▶ [What the task requires] Copy, from the data below, every line that has "Given" in it.

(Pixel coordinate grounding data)
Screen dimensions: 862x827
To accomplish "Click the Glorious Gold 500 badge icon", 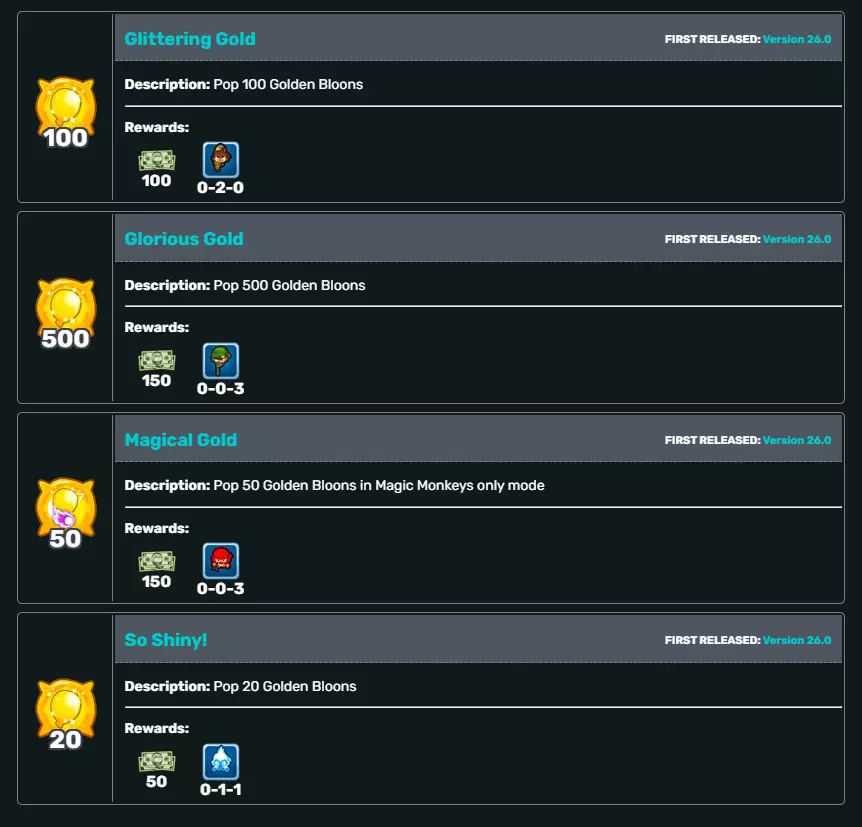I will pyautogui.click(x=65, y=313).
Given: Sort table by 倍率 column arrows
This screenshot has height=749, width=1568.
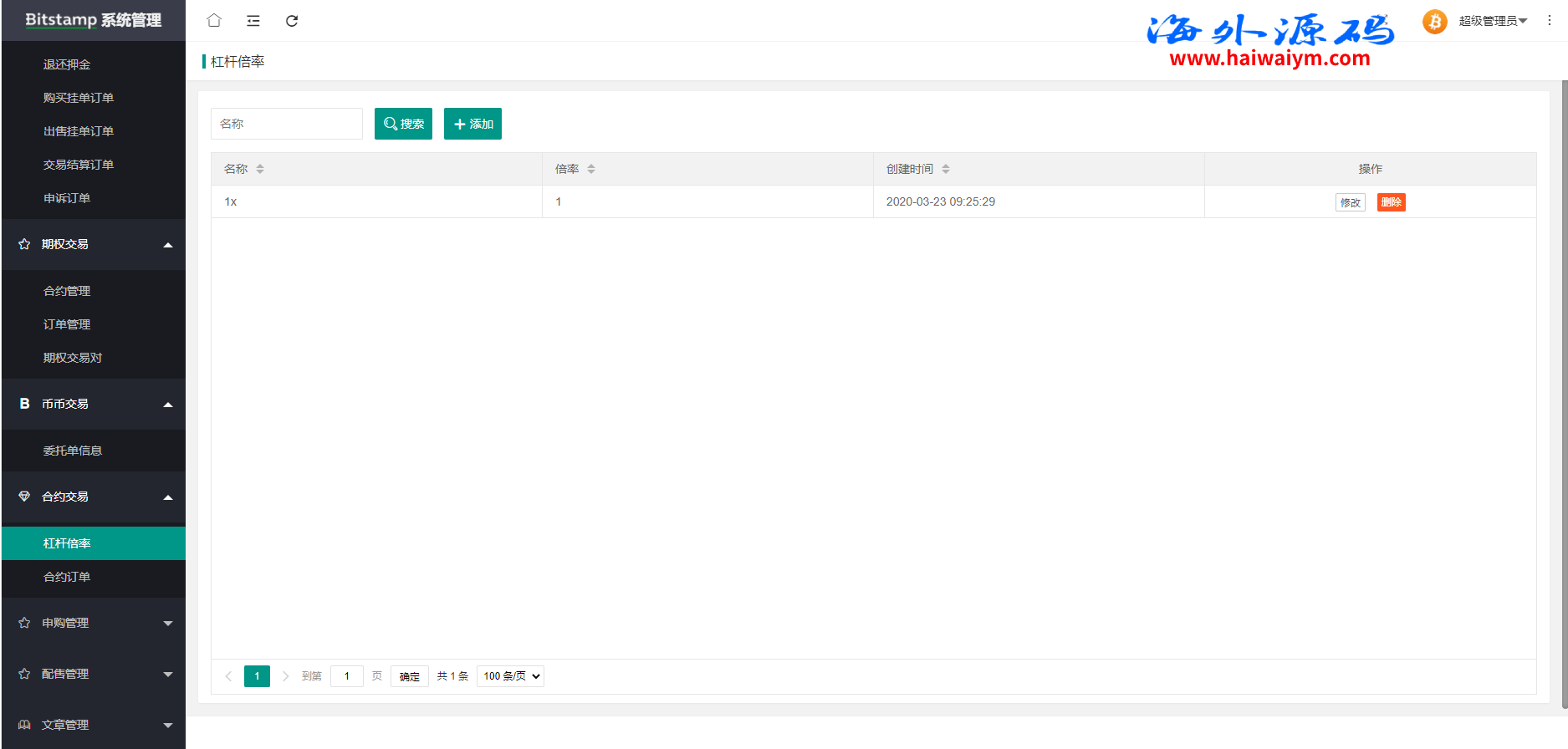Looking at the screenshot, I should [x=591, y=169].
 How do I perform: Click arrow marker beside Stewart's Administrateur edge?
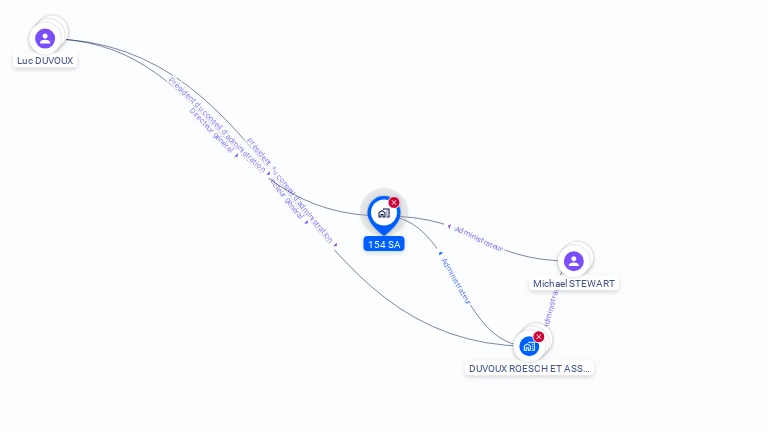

* * *

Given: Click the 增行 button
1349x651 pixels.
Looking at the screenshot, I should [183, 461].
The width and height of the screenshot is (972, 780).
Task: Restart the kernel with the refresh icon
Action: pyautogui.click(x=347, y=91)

▶ [Written answer]
Given: Sort table by 倍率 column arrows
Given: Click the 增行 button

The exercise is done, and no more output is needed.